Find the lines below holding the word "computer" and copy each of them.

──────── INFORMATION

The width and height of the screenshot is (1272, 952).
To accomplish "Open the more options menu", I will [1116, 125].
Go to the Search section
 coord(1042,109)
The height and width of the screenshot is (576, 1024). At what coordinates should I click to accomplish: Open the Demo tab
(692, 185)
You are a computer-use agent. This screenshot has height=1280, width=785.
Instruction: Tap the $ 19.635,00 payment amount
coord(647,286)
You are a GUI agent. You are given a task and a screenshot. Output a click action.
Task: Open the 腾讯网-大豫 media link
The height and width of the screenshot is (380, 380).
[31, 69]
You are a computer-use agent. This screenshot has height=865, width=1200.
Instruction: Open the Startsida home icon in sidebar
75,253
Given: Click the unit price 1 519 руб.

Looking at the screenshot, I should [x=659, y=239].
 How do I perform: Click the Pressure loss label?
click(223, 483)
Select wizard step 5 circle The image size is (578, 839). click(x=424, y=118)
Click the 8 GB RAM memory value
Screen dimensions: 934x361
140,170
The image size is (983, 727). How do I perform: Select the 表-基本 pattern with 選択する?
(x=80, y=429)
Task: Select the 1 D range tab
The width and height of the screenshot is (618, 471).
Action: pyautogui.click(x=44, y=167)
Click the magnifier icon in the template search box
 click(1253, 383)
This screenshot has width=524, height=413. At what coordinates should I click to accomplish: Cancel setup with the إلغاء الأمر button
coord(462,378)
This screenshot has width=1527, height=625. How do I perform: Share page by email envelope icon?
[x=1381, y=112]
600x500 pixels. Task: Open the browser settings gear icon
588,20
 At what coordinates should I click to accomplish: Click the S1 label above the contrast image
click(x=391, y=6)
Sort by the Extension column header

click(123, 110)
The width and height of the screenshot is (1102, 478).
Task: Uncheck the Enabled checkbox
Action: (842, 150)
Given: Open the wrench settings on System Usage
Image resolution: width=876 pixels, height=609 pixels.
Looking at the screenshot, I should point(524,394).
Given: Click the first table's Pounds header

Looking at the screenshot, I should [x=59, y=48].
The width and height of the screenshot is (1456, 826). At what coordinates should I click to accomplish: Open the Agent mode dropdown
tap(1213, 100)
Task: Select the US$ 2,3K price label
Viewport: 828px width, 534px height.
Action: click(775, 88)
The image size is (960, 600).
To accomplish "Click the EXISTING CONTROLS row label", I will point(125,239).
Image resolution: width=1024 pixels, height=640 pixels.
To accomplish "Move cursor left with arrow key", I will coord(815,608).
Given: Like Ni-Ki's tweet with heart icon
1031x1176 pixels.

────────────────

| SOLUTION |
You are a computer-use agent. This screenshot has height=1280, width=785.
You are a computer-use agent. This screenshot has height=865, width=1200.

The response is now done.